Malloch-Brown said he hoped the Pentagon and State Department would be true to their word and add charters to the mix of departing flights because, “You can’t just take Americans and those with (special immigrant) visas out. You’ve got to take this larger group who have not just worked with the U.S. but championed human rights.”
The cost of chartered 737 planes, which seat about 150, has increased to at least $500,000 each because of insurance and the uncertainty of when they will be allowed to depart Kabul. Malloch-Brown said that when he talked to staff in Afghanistan on Wednesday, their main question was, “When will a plane get here?”
“People are very anxious; they’re just desperate to get out,” he said, despite Taliban checkpoints, insecurity and deaths reported near the airport.
“They feel safer going to the airport than staying,” he said.
On Wednesday, the New York-based nonprofit International Refugee Assistance Project filed petitions with the State Department on behalf of Afghan special immigrant visa applicants it represents and the estimated 20,000 other applicants and their families – about 100,000 people total – awaiting evacuation to the U.S.
“We don’t know that there’s a clear plan at all to evacuate” them, said Becca Heller, the group’s executive director.
Heller said about half of those with pending visa applications are mired in bureaucracy, stuck awaiting final approval by the U.S. Embassy.
“They’re blaming our own allies for their failure, for not having a functional application process,” she said of the administration.
Heller’s group is assisting several thousand Afghans with pending visa applications, some of whom have waited five years.
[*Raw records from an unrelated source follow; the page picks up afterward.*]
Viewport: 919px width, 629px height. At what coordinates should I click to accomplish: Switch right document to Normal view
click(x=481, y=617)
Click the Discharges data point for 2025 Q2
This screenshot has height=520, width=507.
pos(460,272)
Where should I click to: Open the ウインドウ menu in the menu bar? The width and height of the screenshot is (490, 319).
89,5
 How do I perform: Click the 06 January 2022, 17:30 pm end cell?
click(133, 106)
Three families were evacuated from Kabul overnight, about 20 people, she said, while a dozen other U.S. citizens and green card holders received notices that they would be evacuated – if they could get to the airport. One of the Afghans who evacuated overnight was tear-gassed and shot at while entering the airport to board a flight to the U.S., Heller said. Others were evacuated to Denmark and Qatar.
“The No. 1 need is to keep the airport secure, to keep a corridor to the airport open, a path so people can get on those planes,” she said. “There’s so many lists circulating from different groups: women at risk lists, green card holder lists … There are huge efforts being made to collect as many names as possible. The big question is, do we have the political and military resolve to hold the airport long enough to get through the lists?”
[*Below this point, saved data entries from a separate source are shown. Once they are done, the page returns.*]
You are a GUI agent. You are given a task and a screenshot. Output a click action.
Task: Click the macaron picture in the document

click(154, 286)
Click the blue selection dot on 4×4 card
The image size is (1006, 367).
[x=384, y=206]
An Afghan women’s rights advocate whom Hellers’ group helped file a petition for protection after she was left out of the evacuation effort despite having worked on U.S. projects said Wednesday that she feared being targeted by the Taliban.
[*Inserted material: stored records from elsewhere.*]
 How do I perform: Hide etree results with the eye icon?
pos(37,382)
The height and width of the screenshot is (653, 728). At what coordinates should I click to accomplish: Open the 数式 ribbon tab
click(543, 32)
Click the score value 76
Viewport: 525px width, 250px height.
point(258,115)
“How much more can I hide from them, myself and my family? They can find out any moment, any day, and kill us all,” the woman, who asked not to be named, said of the Taliban, calling on the U.S. government to evacuate her.
Her special immigrant visa application has been pending since 2018.
“Please stop promising. Please start taking action,” she said. “The only hope I have is you.”
Heller’s group and others were also lobbying the Biden administration to offer Afghans humanitarian parole in the U.S.
“We warned the administration it was coming and we needed to develop a detailed plan to evacuate our allies,” said Michael Breen of Human Rights First, a U.S. veteran working to evacuated Afghans. “Veterans groups and resettlement agencies stand ready to welcome them. We just need to get them to U.S. soil. Only Joe Biden can decide whether he’s going to make that happen.”